Work required:
List the data from the line with "Screen dimensions: 433x738" up to and including the line with "Action: (x=129, y=136)" as a numbered list of only those lines, leaving out any blank lines.

Supplied data:
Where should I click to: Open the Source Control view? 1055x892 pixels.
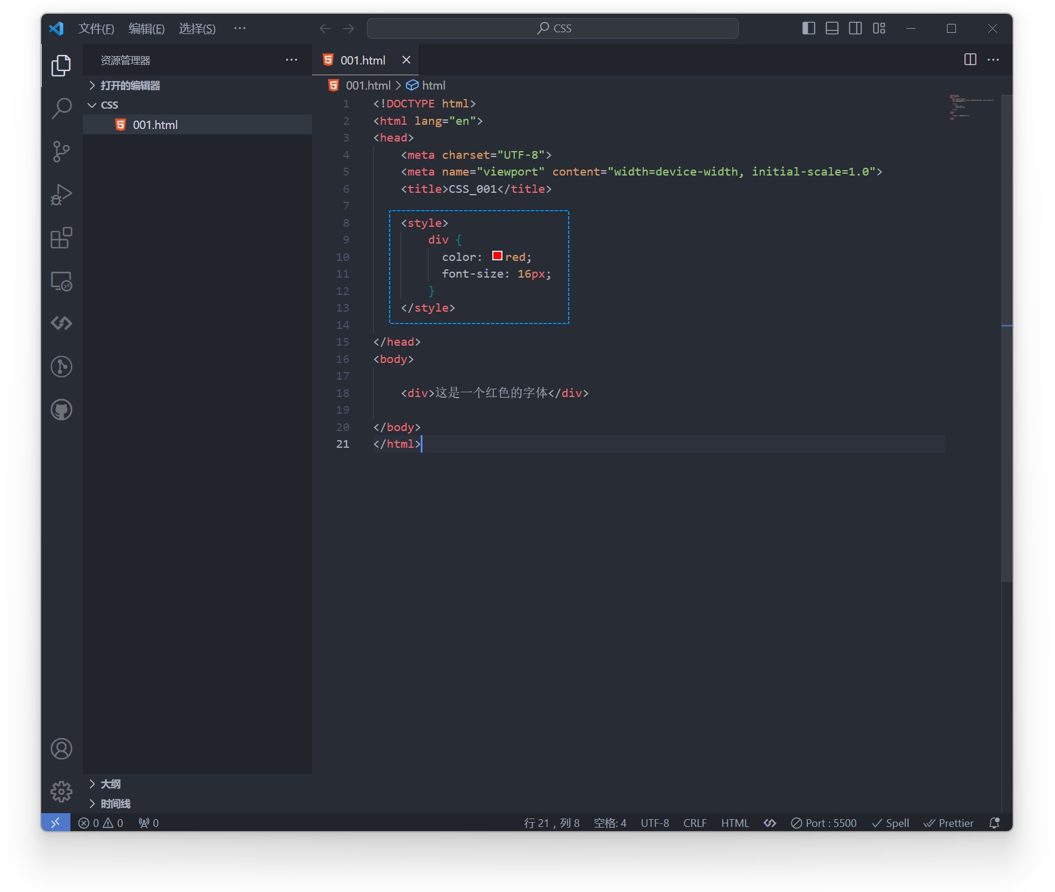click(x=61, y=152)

...

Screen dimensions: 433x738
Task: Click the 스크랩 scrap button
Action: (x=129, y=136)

The reply:
1. Screen dimensions: 433x738
2. Task: Click the 스크랩 scrap button
3. Action: (x=129, y=136)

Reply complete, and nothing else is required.